[Stored dataset items]
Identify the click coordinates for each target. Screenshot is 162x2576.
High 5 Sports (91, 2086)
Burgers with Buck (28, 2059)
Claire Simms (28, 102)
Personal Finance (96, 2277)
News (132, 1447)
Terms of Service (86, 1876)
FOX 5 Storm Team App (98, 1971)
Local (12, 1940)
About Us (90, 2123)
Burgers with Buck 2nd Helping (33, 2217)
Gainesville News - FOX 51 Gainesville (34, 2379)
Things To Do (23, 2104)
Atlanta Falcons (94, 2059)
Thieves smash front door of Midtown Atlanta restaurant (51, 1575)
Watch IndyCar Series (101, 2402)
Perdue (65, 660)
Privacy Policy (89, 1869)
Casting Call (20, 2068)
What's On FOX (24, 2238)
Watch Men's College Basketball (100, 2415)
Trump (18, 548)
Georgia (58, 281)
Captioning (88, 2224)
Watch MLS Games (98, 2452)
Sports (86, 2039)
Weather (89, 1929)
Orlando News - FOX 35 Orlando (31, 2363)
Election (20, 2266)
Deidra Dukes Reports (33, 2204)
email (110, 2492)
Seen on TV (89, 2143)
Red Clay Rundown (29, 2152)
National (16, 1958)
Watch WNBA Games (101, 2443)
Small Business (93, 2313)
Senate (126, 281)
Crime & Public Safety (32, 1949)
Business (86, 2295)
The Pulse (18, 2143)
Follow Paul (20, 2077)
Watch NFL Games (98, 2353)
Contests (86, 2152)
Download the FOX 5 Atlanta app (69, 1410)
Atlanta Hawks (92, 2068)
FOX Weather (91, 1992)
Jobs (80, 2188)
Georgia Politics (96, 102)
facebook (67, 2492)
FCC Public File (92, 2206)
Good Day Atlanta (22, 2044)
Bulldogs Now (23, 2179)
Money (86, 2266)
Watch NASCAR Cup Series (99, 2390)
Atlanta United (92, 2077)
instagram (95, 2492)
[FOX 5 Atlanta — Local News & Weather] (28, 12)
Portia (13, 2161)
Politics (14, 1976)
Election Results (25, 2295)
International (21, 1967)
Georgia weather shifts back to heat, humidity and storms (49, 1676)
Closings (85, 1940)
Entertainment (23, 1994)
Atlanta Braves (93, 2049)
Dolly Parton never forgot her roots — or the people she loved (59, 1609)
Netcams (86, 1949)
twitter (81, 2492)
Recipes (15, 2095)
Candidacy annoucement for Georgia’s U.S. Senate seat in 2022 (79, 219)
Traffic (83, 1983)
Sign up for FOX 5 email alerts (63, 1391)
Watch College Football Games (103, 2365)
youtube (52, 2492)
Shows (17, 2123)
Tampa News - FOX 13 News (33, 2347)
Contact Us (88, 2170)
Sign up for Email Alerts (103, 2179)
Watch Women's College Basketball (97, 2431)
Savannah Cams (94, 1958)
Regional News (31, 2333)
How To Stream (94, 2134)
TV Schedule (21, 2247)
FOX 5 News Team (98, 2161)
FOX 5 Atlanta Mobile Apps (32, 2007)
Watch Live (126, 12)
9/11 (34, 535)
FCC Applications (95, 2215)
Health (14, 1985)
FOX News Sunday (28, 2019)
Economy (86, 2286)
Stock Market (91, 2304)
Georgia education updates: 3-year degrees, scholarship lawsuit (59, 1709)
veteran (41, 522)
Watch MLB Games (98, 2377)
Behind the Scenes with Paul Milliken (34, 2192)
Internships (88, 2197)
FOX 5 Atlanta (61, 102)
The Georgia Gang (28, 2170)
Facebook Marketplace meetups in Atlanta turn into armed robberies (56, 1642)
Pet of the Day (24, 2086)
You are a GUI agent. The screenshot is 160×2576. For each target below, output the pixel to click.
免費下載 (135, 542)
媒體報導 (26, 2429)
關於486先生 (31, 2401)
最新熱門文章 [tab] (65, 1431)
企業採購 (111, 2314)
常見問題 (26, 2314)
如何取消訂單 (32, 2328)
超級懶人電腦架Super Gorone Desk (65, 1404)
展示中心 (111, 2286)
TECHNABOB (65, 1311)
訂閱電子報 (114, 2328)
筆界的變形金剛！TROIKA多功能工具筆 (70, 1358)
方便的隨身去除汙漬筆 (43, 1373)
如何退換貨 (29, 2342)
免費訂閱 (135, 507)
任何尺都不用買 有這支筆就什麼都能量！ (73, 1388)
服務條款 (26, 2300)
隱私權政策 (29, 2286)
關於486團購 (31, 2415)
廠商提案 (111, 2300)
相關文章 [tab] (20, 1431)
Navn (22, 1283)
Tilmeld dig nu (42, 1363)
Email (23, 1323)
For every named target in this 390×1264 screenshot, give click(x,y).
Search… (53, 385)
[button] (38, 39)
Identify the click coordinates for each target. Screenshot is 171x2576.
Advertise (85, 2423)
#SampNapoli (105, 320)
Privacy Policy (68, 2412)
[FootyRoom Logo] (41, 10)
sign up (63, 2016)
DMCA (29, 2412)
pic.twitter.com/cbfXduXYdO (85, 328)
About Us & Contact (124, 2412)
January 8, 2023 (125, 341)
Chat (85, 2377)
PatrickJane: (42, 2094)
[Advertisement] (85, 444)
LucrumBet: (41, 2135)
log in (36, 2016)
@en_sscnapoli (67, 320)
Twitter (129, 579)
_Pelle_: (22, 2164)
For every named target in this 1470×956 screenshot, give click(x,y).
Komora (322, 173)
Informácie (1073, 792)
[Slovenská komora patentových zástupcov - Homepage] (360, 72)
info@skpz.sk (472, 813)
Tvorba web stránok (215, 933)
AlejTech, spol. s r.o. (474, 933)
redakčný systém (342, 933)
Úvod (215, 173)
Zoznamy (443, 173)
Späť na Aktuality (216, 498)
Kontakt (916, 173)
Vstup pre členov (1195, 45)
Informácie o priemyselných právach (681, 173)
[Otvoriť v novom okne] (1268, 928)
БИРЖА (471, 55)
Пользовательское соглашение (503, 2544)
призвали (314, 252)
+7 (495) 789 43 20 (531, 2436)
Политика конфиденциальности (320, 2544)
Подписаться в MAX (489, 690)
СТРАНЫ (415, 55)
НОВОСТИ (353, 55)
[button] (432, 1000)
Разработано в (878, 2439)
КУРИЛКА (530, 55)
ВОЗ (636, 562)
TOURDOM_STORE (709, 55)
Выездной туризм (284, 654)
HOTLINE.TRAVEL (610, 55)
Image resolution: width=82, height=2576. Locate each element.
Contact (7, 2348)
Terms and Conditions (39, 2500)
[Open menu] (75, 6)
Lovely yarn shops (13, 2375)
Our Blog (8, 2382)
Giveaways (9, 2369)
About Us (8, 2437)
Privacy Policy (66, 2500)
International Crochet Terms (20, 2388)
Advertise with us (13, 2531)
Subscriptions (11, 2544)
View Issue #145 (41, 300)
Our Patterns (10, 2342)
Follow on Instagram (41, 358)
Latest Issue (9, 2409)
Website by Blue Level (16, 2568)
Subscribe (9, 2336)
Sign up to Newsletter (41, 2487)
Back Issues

**TASK TO COMPLETE**
Copy out, exactly and alone, the lines of the entries above between the ones holding "Behind the Scenes" and "СТРАНЫ (415, 55)", inclusive.

**RESPONSE FOR THIS EXERCISE**
Behind the Scenes with Paul Milliken (34, 2192)
Internships (88, 2197)
FOX 5 Atlanta (61, 102)
The Georgia Gang (28, 2170)
Facebook Marketplace meetups in Atlanta turn into armed robberies (56, 1642)
Pet of the Day (24, 2086)
You are a GUI agent. The screenshot is 160×2576. For each target below, output the pixel to click.
免費下載 (135, 542)
媒體報導 (26, 2429)
關於486先生 (31, 2401)
最新熱門文章 [tab] (65, 1431)
企業採購 (111, 2314)
常見問題 (26, 2314)
如何取消訂單 (32, 2328)
超級懶人電腦架Super Gorone Desk (65, 1404)
展示中心 (111, 2286)
TECHNABOB (65, 1311)
訂閱電子報 (114, 2328)
筆界的變形金剛！TROIKA多功能工具筆 (70, 1358)
方便的隨身去除汙漬筆 (43, 1373)
如何退換貨 (29, 2342)
免費訂閱 (135, 507)
任何尺都不用買 有這支筆就什麼都能量！ (73, 1388)
服務條款 (26, 2300)
隱私權政策 (29, 2286)
關於486團購 (31, 2415)
廠商提案 (111, 2300)
相關文章 [tab] (20, 1431)
Navn (22, 1283)
Tilmeld dig nu (42, 1363)
Email (23, 1323)
For every named target in this 390×1264 screenshot, give click(x,y).
Search… (53, 385)
[button] (38, 39)
Identify the click coordinates for each target. Screenshot is 171x2576.
Advertise (85, 2423)
#SampNapoli (105, 320)
Privacy Policy (68, 2412)
[FootyRoom Logo] (41, 10)
sign up (63, 2016)
DMCA (29, 2412)
pic.twitter.com/cbfXduXYdO (85, 328)
About Us & Contact (124, 2412)
January 8, 2023 (125, 341)
Chat (85, 2377)
PatrickJane: (42, 2094)
[Advertisement] (85, 444)
LucrumBet: (41, 2135)
log in (36, 2016)
@en_sscnapoli (67, 320)
Twitter (129, 579)
_Pelle_: (22, 2164)
For every named target in this 1470×956 screenshot, give click(x,y).
Komora (322, 173)
Informácie (1073, 792)
[Slovenská komora patentových zástupcov - Homepage] (360, 72)
info@skpz.sk (472, 813)
Tvorba web stránok (215, 933)
AlejTech, spol. s r.o. (474, 933)
redakčný systém (342, 933)
Úvod (215, 173)
Zoznamy (443, 173)
Späť na Aktuality (216, 498)
Kontakt (916, 173)
Vstup pre členov (1195, 45)
Informácie o priemyselných právach (681, 173)
[Otvoriť v novom okne] (1268, 928)
БИРЖА (471, 55)
Пользовательское соглашение (503, 2544)
призвали (314, 252)
+7 (495) 789 43 20 (531, 2436)
Политика конфиденциальности (320, 2544)
Подписаться в MAX (489, 690)
СТРАНЫ (415, 55)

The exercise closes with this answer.